Data extracted from a collection:
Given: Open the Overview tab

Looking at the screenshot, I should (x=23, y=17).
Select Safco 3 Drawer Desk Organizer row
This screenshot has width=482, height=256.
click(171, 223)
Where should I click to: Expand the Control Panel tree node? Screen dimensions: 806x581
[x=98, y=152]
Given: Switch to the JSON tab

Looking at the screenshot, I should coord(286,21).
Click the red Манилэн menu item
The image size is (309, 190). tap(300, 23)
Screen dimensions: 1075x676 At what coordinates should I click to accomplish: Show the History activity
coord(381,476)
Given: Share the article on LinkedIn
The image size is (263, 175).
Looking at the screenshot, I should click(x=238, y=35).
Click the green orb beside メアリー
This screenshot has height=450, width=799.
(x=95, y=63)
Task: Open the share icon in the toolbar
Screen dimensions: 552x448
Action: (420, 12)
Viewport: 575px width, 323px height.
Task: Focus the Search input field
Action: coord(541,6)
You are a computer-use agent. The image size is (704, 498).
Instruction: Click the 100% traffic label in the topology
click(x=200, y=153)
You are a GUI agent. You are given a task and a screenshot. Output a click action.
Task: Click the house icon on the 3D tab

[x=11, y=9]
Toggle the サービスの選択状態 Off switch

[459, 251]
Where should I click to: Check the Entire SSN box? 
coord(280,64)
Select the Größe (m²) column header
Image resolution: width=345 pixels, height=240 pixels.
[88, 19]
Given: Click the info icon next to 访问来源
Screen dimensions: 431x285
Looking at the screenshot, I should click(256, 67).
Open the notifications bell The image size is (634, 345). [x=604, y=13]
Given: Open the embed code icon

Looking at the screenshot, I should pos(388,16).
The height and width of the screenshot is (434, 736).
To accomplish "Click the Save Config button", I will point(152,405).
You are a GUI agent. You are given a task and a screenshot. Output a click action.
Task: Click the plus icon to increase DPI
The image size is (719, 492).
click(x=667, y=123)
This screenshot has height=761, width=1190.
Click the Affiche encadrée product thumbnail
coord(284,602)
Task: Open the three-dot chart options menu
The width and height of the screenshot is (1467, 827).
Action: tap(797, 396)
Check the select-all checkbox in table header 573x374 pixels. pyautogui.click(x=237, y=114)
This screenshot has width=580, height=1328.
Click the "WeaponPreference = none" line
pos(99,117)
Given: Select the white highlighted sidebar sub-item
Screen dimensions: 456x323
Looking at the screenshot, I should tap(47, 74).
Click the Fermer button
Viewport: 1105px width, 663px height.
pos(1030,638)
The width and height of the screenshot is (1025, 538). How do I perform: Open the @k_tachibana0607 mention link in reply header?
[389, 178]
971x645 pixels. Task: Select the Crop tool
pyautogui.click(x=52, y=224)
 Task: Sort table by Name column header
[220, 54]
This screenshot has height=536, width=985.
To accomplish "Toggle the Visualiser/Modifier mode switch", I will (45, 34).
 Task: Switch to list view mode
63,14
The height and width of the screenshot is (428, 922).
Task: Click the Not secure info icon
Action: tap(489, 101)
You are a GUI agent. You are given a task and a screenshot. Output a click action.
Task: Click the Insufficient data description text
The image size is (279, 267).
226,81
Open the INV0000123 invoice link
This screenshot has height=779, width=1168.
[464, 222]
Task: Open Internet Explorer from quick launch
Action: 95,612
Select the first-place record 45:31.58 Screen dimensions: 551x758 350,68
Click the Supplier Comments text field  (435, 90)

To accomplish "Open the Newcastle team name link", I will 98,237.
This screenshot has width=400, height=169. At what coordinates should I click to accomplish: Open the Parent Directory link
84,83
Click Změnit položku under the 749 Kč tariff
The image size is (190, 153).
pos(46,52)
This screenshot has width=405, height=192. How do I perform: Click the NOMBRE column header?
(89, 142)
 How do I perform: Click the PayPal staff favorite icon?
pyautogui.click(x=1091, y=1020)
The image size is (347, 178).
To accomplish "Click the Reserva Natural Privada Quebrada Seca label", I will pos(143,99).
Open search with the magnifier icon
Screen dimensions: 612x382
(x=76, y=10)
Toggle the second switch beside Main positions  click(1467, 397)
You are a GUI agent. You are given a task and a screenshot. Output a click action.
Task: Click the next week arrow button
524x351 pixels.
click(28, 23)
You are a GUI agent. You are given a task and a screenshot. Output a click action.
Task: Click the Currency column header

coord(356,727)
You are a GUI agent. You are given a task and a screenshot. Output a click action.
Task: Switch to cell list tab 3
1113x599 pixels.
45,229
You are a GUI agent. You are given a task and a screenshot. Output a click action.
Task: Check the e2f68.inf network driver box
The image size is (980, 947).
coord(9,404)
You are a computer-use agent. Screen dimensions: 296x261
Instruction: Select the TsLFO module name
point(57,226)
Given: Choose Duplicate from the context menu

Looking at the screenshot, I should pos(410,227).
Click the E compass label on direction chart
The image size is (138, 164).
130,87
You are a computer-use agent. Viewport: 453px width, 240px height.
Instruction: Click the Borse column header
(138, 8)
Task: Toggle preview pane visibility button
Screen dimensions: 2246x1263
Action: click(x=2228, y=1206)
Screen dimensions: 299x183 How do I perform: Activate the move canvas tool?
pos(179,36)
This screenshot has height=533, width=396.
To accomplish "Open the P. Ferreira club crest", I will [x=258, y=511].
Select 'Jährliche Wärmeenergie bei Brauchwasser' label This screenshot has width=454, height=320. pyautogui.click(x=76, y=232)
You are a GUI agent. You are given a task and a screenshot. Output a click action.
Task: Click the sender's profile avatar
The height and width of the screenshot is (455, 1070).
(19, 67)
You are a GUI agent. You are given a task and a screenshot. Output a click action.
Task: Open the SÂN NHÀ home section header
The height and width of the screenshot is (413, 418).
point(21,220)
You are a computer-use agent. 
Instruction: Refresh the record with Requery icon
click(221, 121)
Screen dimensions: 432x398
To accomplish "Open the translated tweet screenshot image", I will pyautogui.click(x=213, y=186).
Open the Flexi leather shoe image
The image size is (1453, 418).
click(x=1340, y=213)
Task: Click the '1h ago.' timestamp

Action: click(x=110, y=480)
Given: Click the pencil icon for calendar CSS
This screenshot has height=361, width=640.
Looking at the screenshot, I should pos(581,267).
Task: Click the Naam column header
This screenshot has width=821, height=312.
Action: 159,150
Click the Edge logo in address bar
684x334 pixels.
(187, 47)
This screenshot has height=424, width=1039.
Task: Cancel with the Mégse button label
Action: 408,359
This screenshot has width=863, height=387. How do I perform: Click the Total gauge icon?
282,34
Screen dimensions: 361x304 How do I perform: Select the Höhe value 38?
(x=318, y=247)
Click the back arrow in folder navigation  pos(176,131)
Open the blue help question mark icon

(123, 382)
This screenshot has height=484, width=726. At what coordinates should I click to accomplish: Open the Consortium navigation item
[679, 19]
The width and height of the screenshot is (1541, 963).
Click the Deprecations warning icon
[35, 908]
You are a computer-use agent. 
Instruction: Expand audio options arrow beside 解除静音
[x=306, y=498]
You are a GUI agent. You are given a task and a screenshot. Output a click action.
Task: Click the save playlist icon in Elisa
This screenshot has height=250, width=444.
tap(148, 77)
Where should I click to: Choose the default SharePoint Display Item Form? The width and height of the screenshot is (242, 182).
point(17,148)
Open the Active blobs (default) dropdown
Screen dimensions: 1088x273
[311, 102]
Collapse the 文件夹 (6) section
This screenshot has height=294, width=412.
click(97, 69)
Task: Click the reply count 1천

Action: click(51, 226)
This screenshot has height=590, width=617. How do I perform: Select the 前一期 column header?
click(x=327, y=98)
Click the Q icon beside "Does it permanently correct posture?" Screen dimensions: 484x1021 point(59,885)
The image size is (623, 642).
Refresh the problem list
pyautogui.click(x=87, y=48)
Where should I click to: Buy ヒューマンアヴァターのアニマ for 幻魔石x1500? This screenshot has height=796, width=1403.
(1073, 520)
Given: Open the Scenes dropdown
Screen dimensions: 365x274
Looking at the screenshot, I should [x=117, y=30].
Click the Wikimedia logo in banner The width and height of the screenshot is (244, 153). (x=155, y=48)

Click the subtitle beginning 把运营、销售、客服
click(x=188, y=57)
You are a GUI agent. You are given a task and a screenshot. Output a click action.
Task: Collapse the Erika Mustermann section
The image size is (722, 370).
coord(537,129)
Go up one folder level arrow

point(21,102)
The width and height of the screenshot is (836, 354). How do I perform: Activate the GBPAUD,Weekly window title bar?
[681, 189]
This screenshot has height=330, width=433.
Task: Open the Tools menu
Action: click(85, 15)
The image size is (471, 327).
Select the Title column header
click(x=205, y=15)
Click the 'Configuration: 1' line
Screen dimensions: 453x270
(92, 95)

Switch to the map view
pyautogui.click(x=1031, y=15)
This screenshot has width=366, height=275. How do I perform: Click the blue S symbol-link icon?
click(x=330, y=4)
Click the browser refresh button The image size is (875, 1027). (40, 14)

▶ **Problem**:
Word for word, restate the lines of the data above that fall between the line holding "Click the Supplier" and the line holding "The image size is (347, 178).", inclusive, and no other lines.

▶ **Answer for the task**:
Click the Supplier Comments text field  (435, 90)

To accomplish "Open the Newcastle team name link", I will 98,237.
This screenshot has width=400, height=169. At what coordinates should I click to accomplish: Open the Parent Directory link
84,83
Click Změnit položku under the 749 Kč tariff
The image size is (190, 153).
pos(46,52)
This screenshot has width=405, height=192. How do I perform: Click the NOMBRE column header?
(89, 142)
 How do I perform: Click the PayPal staff favorite icon?
pyautogui.click(x=1091, y=1020)
The image size is (347, 178).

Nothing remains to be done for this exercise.